AK:      Most of the man made items in your images are considered to be disposable, but the more that I think about it, a great percentage of man made items are these days. Is this a statement that you are addressing?

TJ:     Absolutely. I am explicitly making fun of us humans for the embarrassingly vulgar crap with which we surround ourselves. And by doing do, I hope to illustrate the depth of our estrangement from the natural world. At the same time I'm keenly interested in the mutability of things. Wrenched from its usual context, a plastic cup or a cheeseball can take on new meaning. Place it in a lush, organic environment, multiply it by a hundred or so and it can even become... beautiful.

Thomas Jackson, Tutus no. 3, 2017
AK:      Your sculptural elements must be very time-consuming to construct, and because they are all in public places I would guess that you must have had some strange encounters in the process.

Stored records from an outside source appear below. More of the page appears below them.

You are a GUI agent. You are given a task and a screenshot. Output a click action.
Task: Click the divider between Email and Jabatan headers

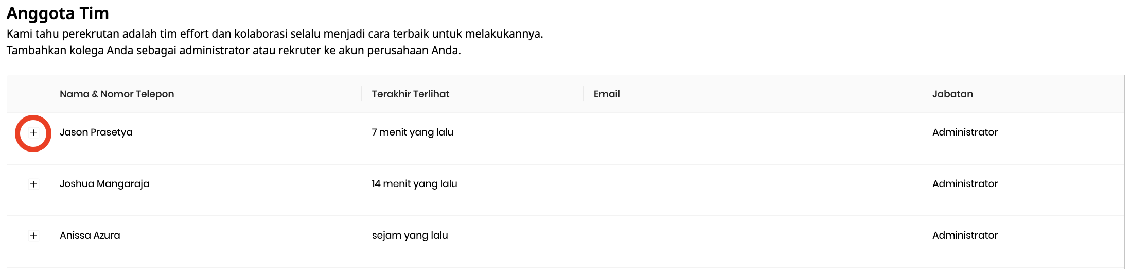[922, 94]
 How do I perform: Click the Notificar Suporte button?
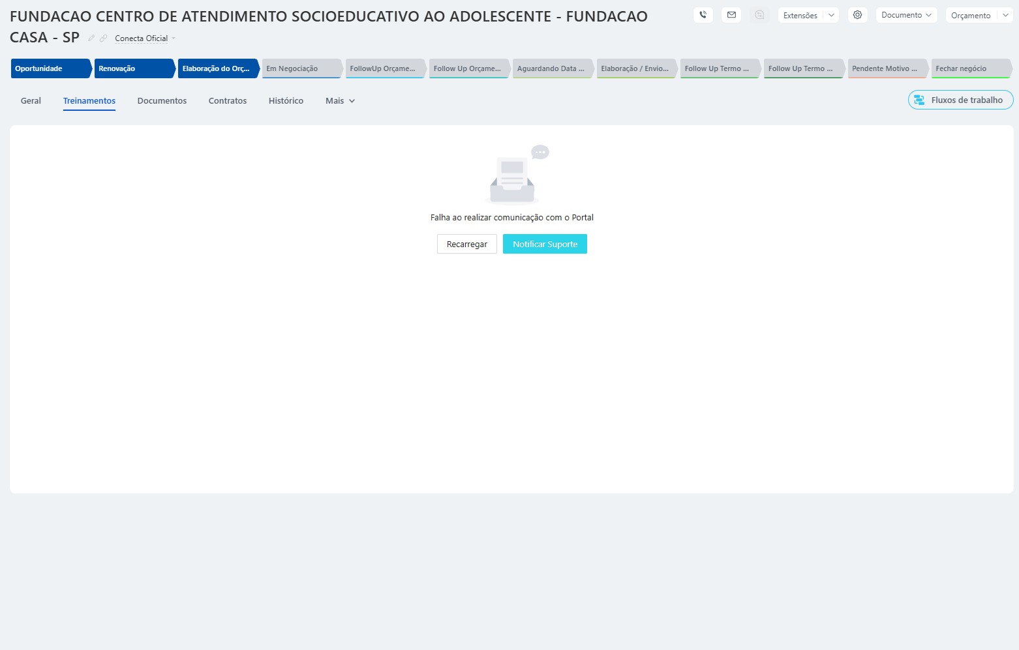(x=545, y=244)
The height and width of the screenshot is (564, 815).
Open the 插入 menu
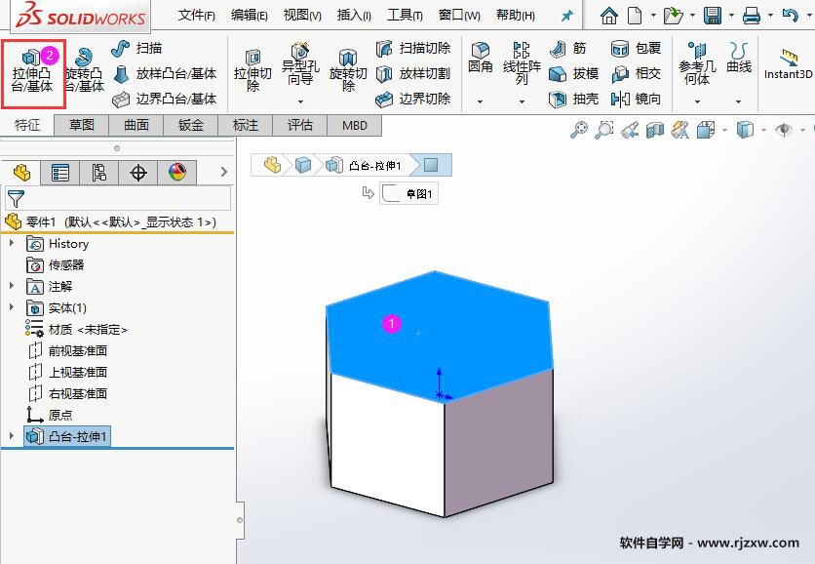click(354, 15)
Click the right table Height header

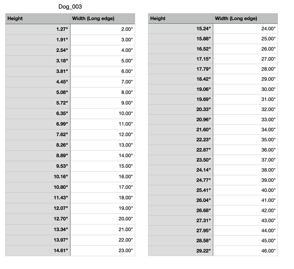[180, 18]
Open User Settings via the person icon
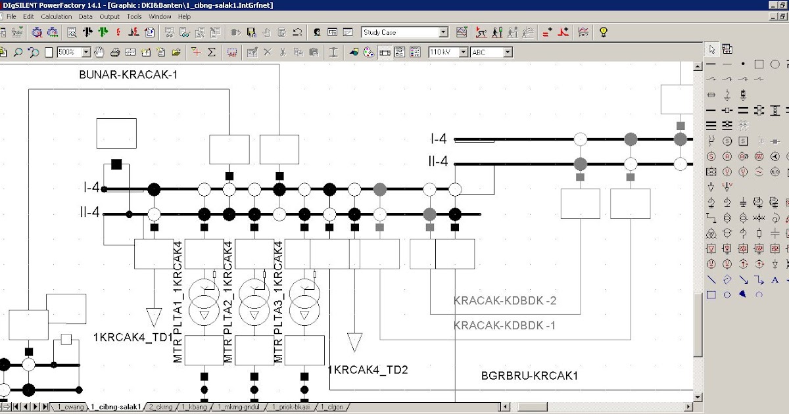Viewport: 789px width, 414px height. (x=318, y=32)
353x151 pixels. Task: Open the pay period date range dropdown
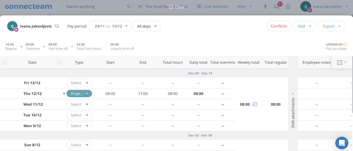(x=110, y=26)
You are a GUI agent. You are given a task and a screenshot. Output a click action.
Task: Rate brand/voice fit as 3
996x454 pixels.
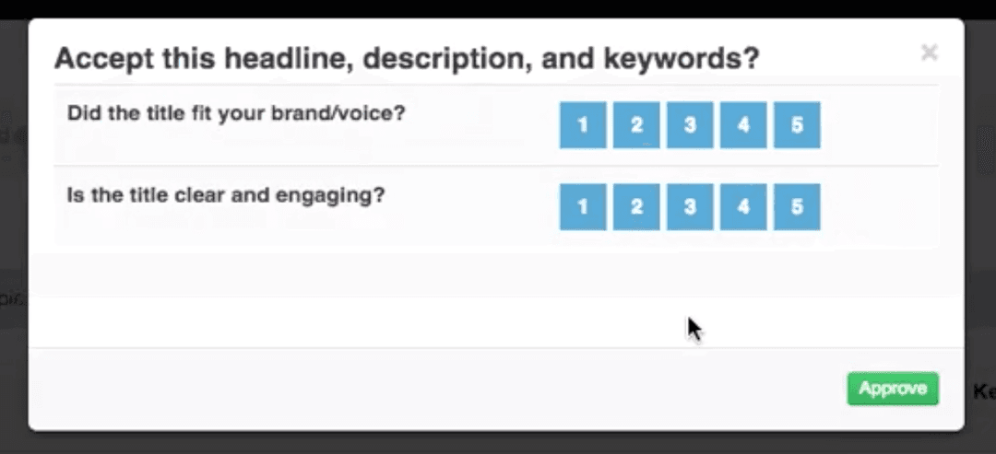click(690, 125)
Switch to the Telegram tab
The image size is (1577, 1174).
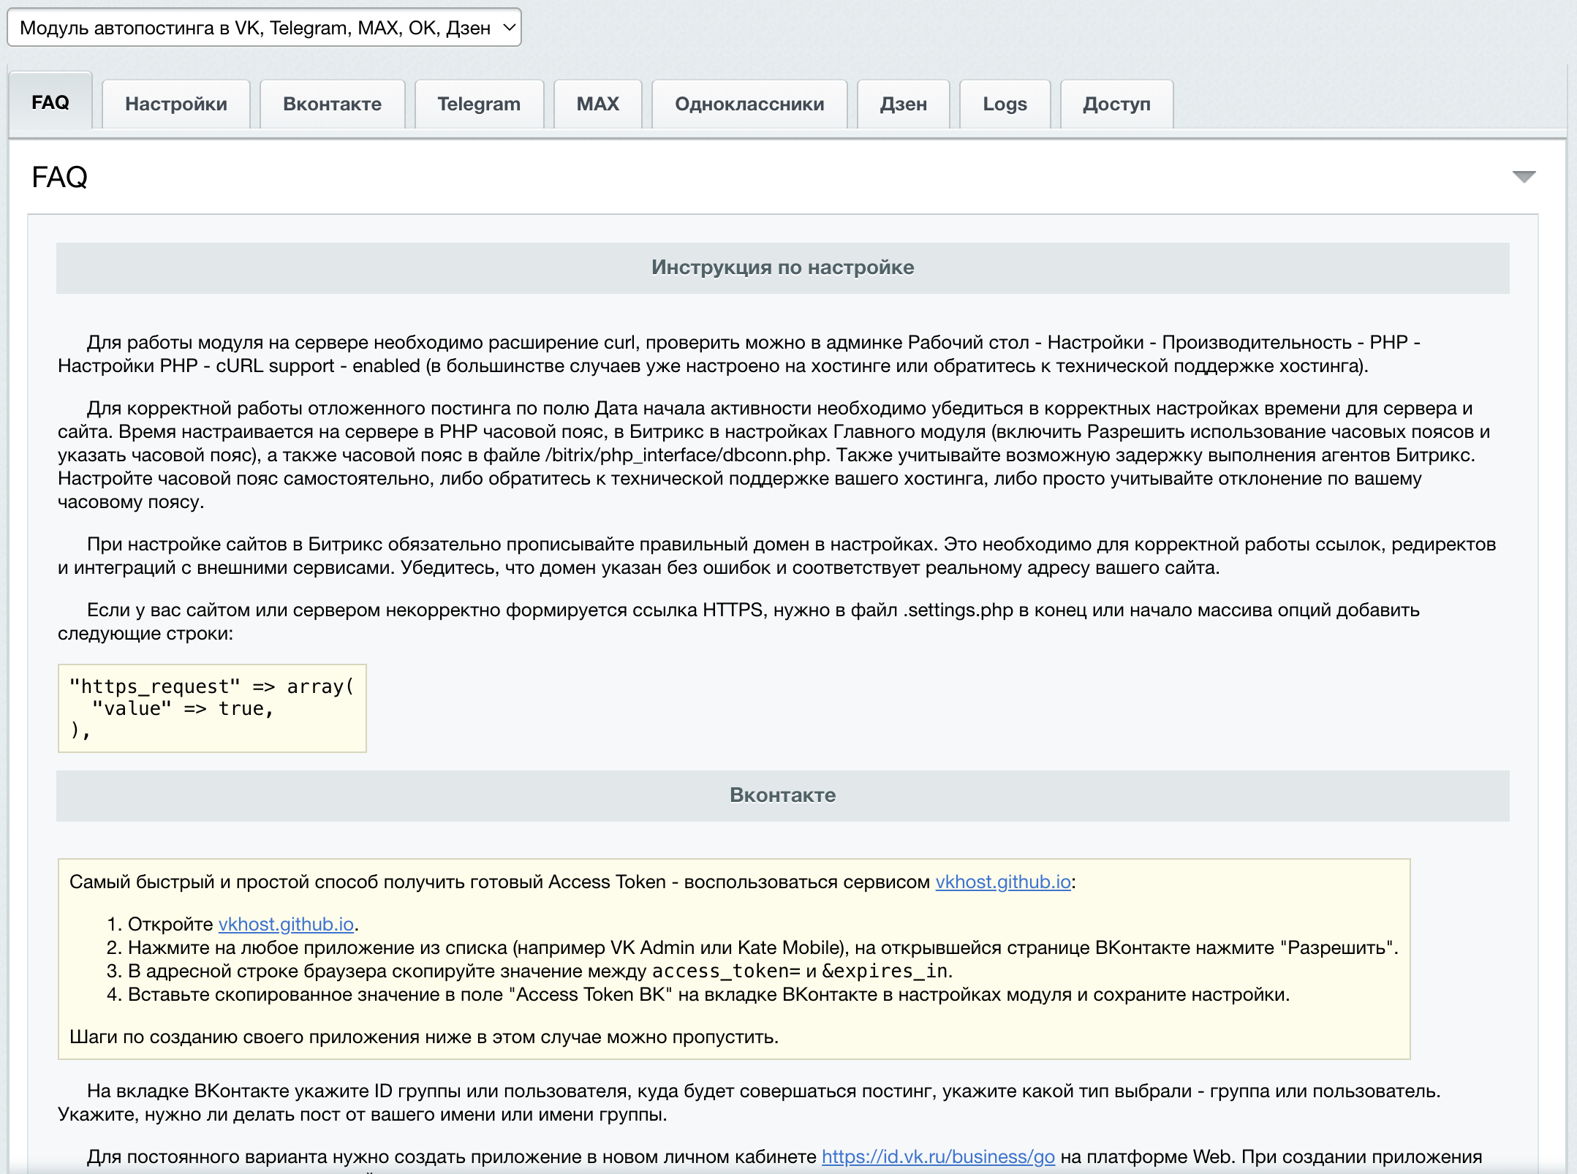pos(479,104)
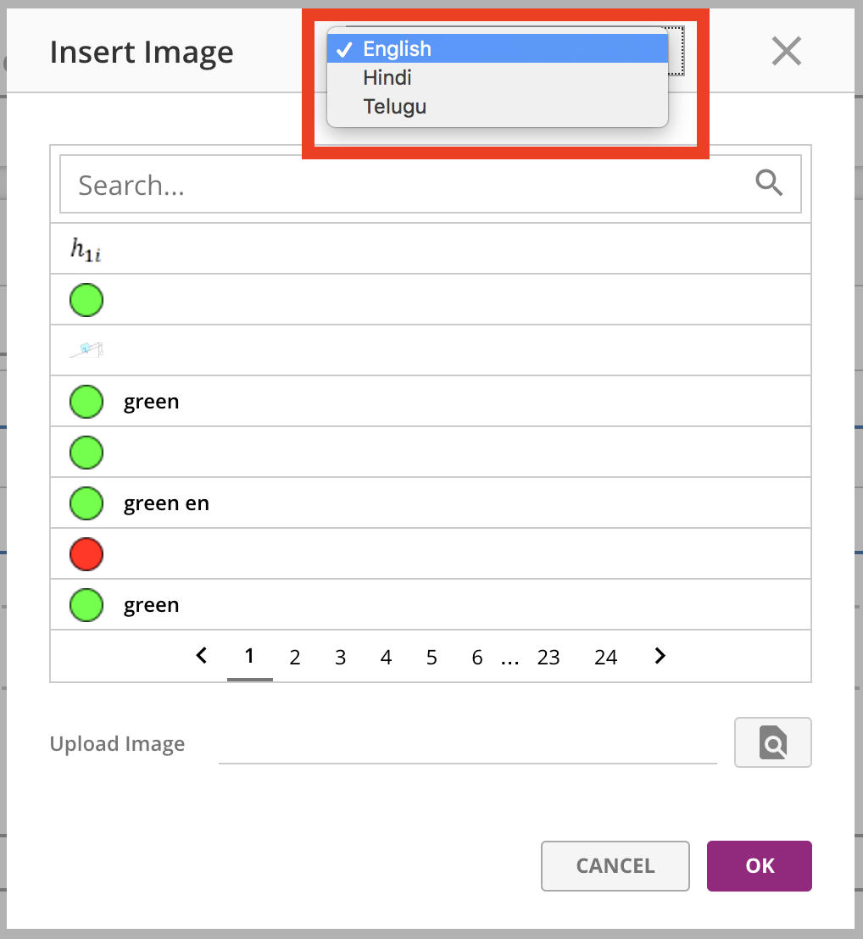The height and width of the screenshot is (939, 863).
Task: Choose Hindi from the language dropdown
Action: pos(387,78)
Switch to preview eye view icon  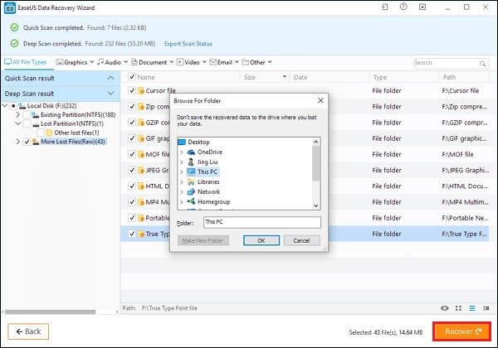[446, 308]
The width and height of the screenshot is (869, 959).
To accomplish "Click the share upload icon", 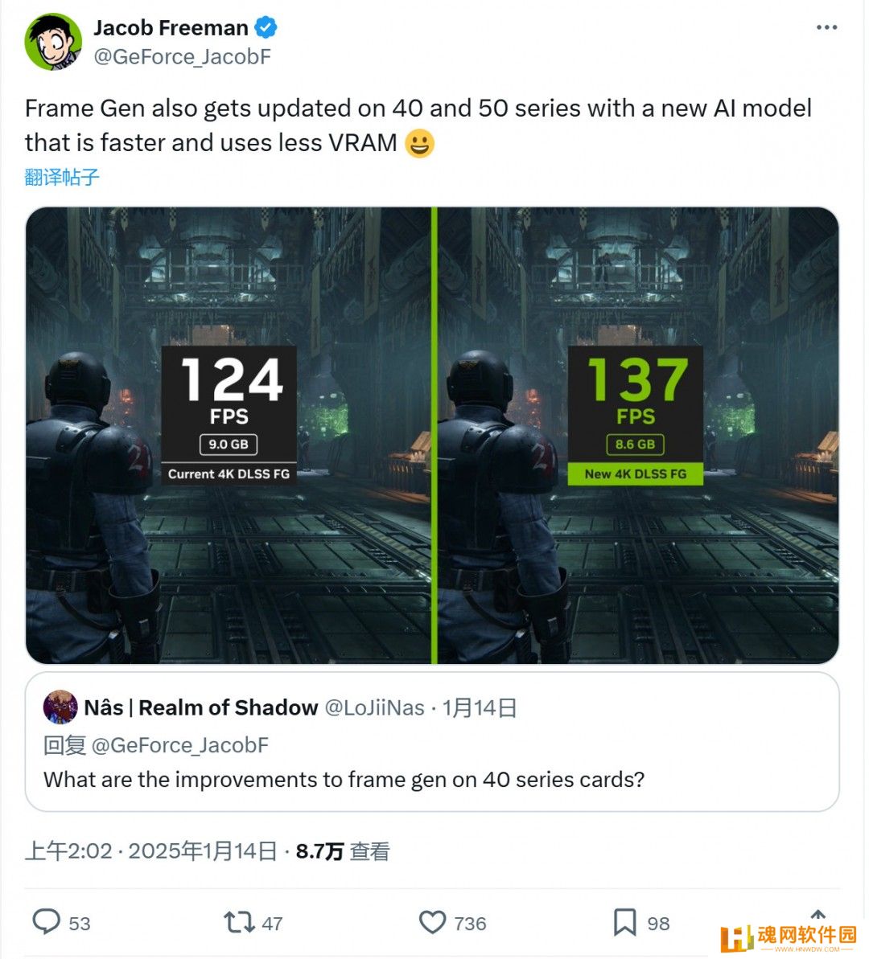I will point(818,915).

TJ:     I try to avoid people if I can, but I've had some colorful animal encounters out there. While making Plates no. 3 in the woods of upstate New York a flying squirrel whizzed by my head, then threw me a nasty look from a nearby tree trunk. I think he was annoyed by the weird sculpture clogging his airspace. And while setting up Tutus no. 1 on a beach in Pacifica, California, a pod of gray whales swam by, shockingly close to shore. For a panicked moment I thought I was about witness one of those mysterious beach strandings you hear about on the news, which would have scuttled my photo shoot entirely, but the whales continued on their way and disappeared.